Sovereign wealth funds have been major investors in commercial real estate for more than the past decade. One of the most active new players in this arena is Norway’s giant sovereign wealth fund, Norges Bank Investment Management, which is officially called the Government Pension Fund Global. This Fund announced it planned to invest one percent of its overall portfolio, which would be about $9 billion, in the private real estate market over the next three years. According to Real Capital Analytics, the fund made an investment of $1.74 billion last year, including the purchase of minority interests in Class A office buildings at 11 Times Square and 601 Lexington Avenue, once known as Citigroup Center. They also made purchases in Boston’s Atlantic Wharf Office Building and 100 Federal Street, San Francisco’s Orrick Building. For the year, Norway was the second largest global investor in U.S. real estate, with 11% of direct foreign investment of $4.4 billion representing a 120 percent increase year over year.

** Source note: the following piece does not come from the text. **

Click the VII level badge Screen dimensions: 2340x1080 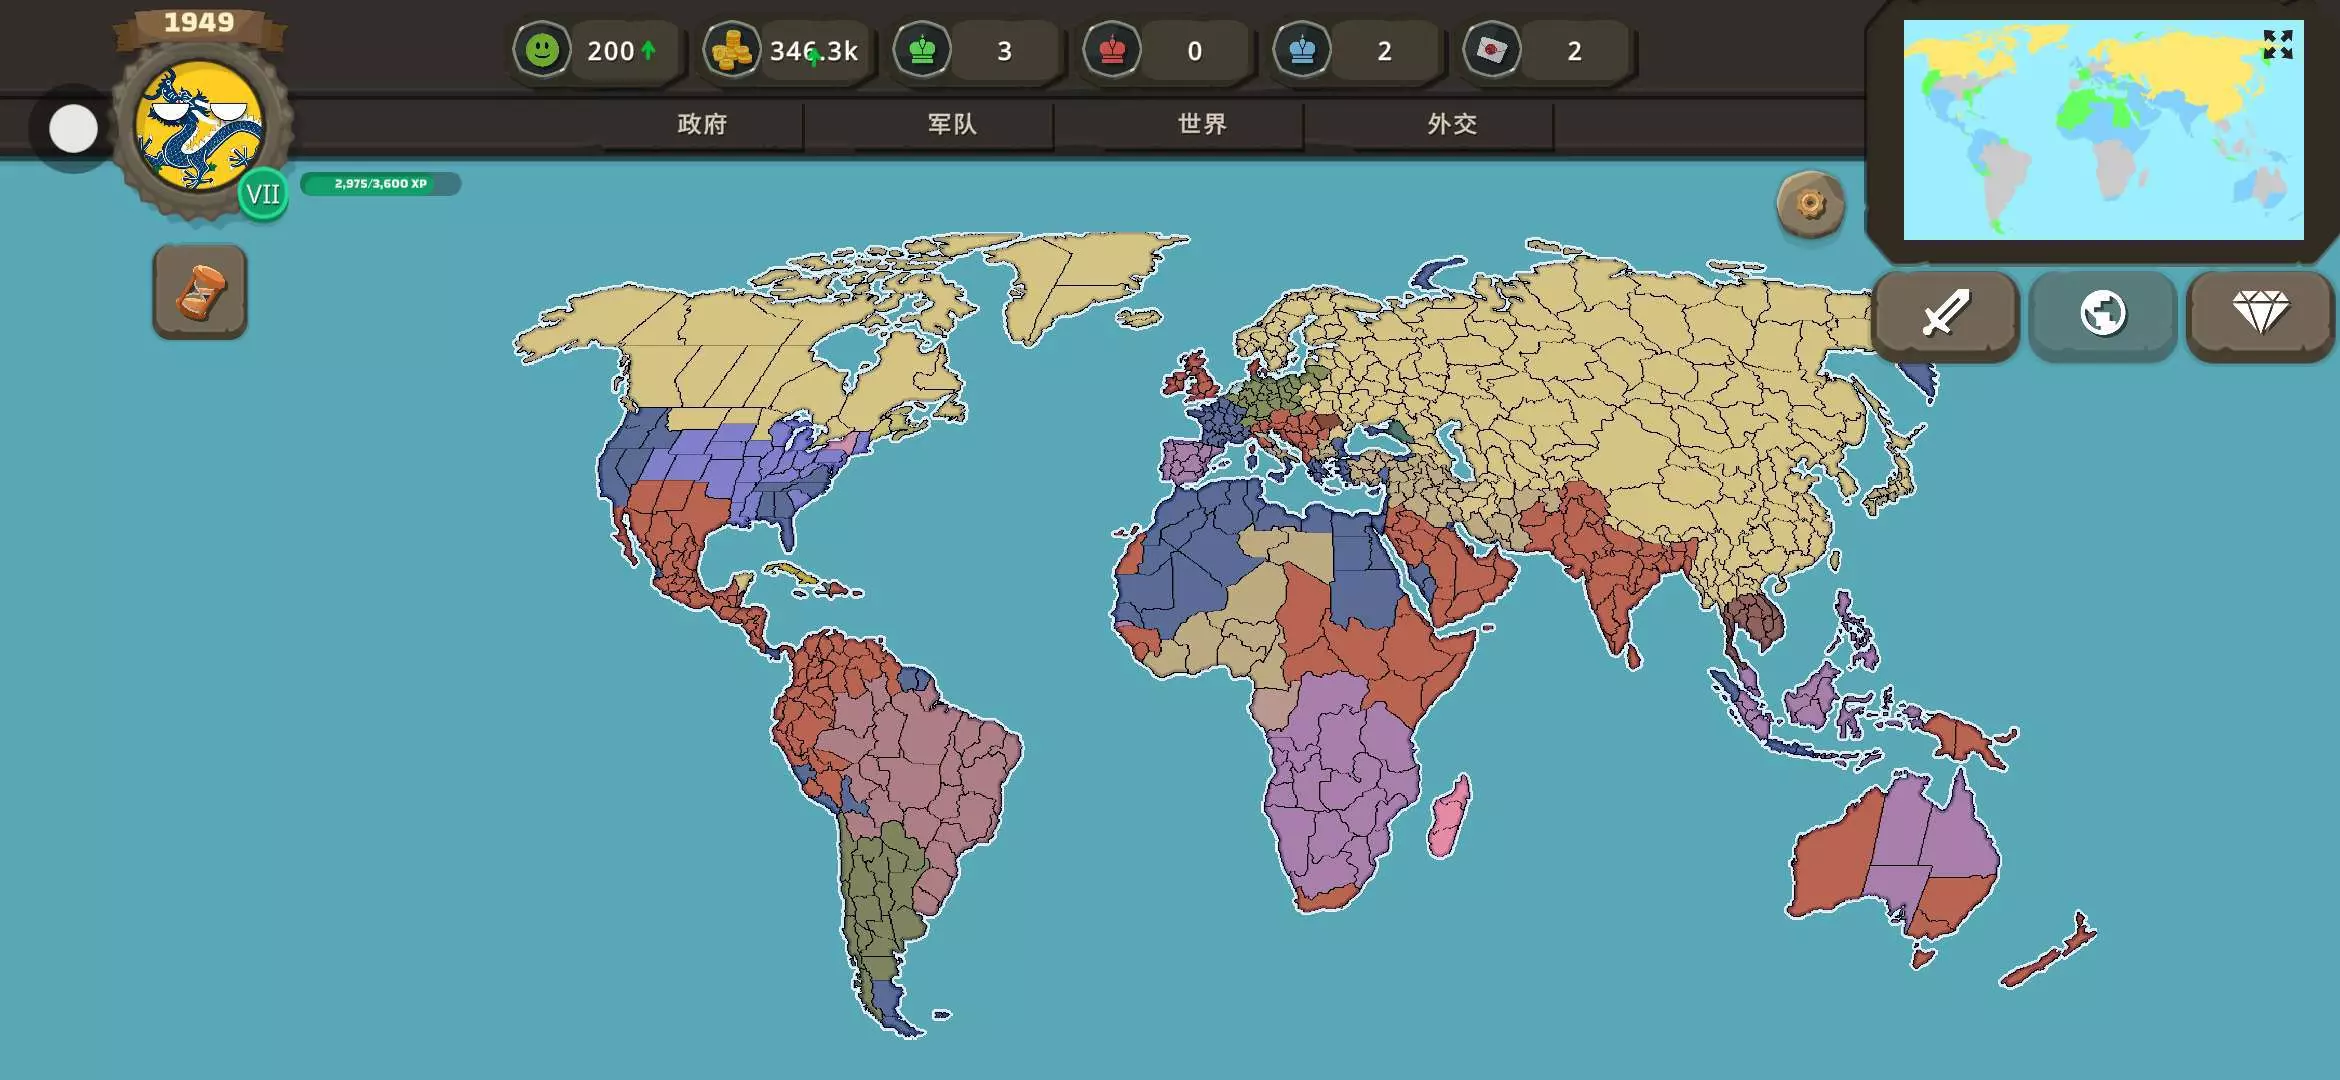(x=263, y=194)
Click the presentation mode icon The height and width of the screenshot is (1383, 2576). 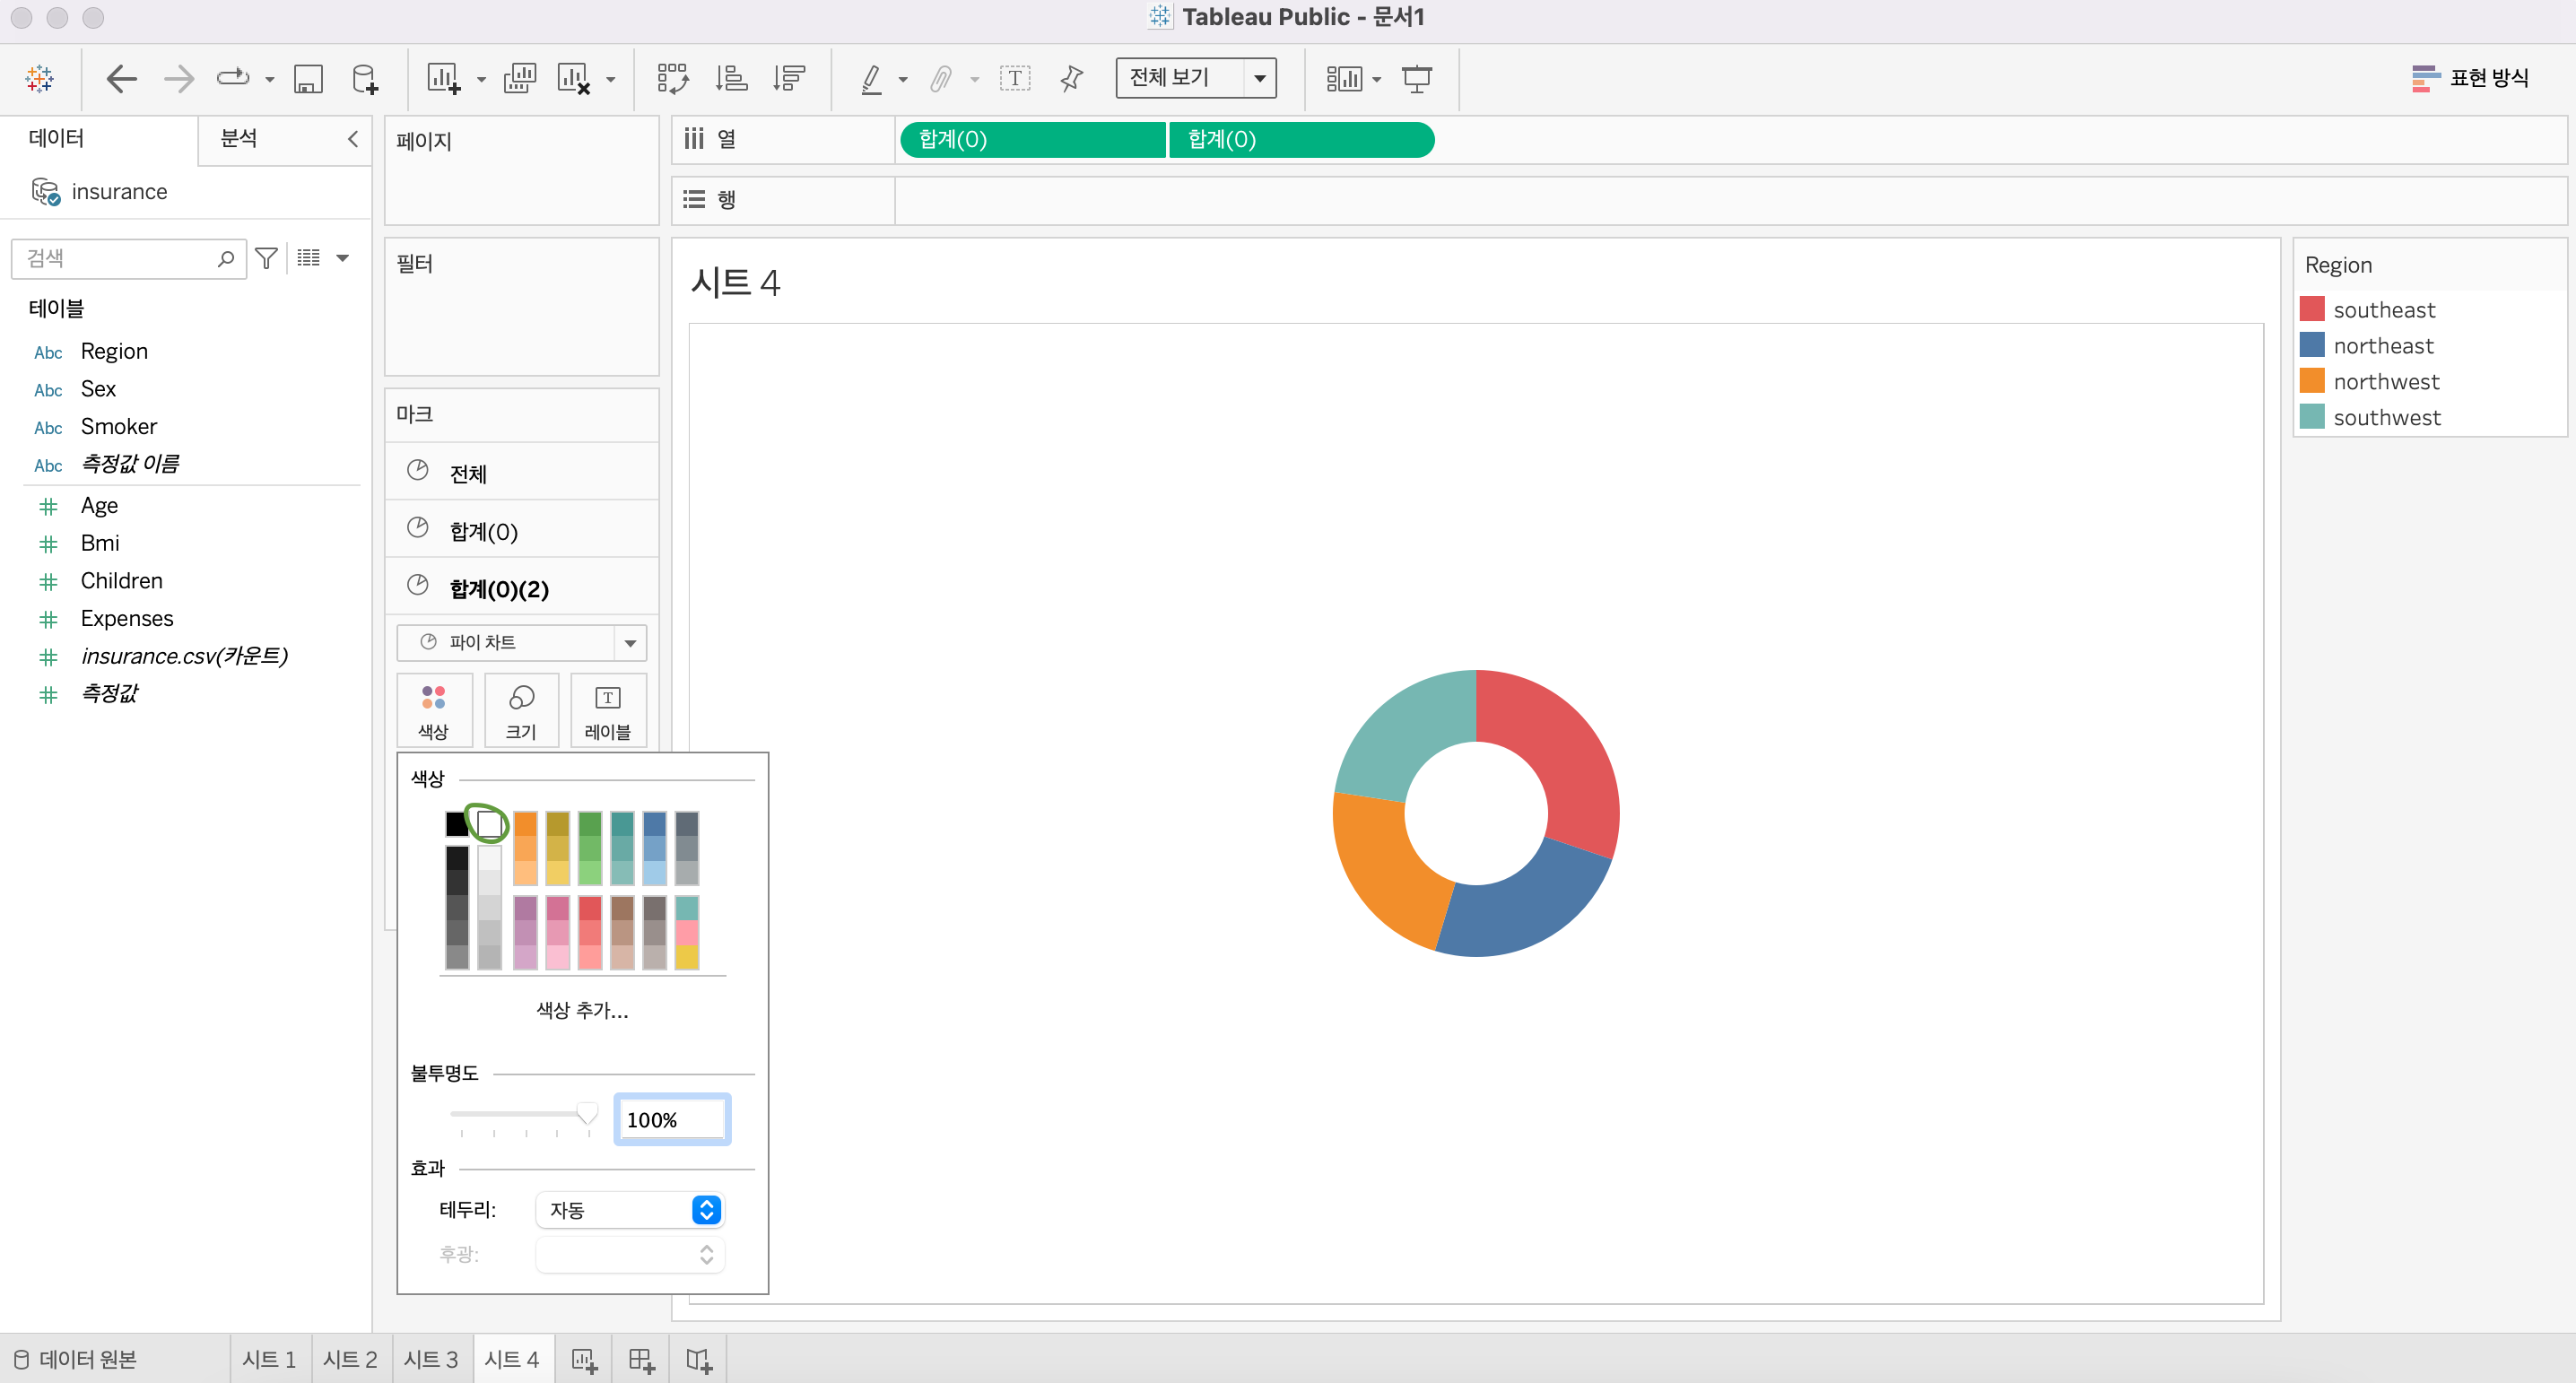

According to CBRE, Canada is the unrivaled global investor in U.S. real estate with nearly $10 billion of direct investment in 2014, ahead of Norway, China, Japan and Germany. Canada was the leading global buyer of U.S. commercial real estate last year with 26 percent of direct foreign investment of $9.7 billion. For all property types combined, New York is the leading destination for Canadian real estate capital, followed by Boston and Broward County in Florida, which made the list due to a significant hotel acquisition. For the past year, Canadian investment in Manhattan was $3.346 billion, including Ivanhoe Cambridge, the real estate arm of Quebec’s Caisse de Depot et Placement, and Chicago- based Callahan Capital Properties’ acquisition of the 42 story 1095 Avenue of the Americas for $2.25 billion.
Each and every day, more and more foreign investors are meeting with investment sales brokers and owners of U.S. commercial real estate seeking to own properties in New York and in prime locations around the U.S. Expect this trend to continue for the foreseeable future.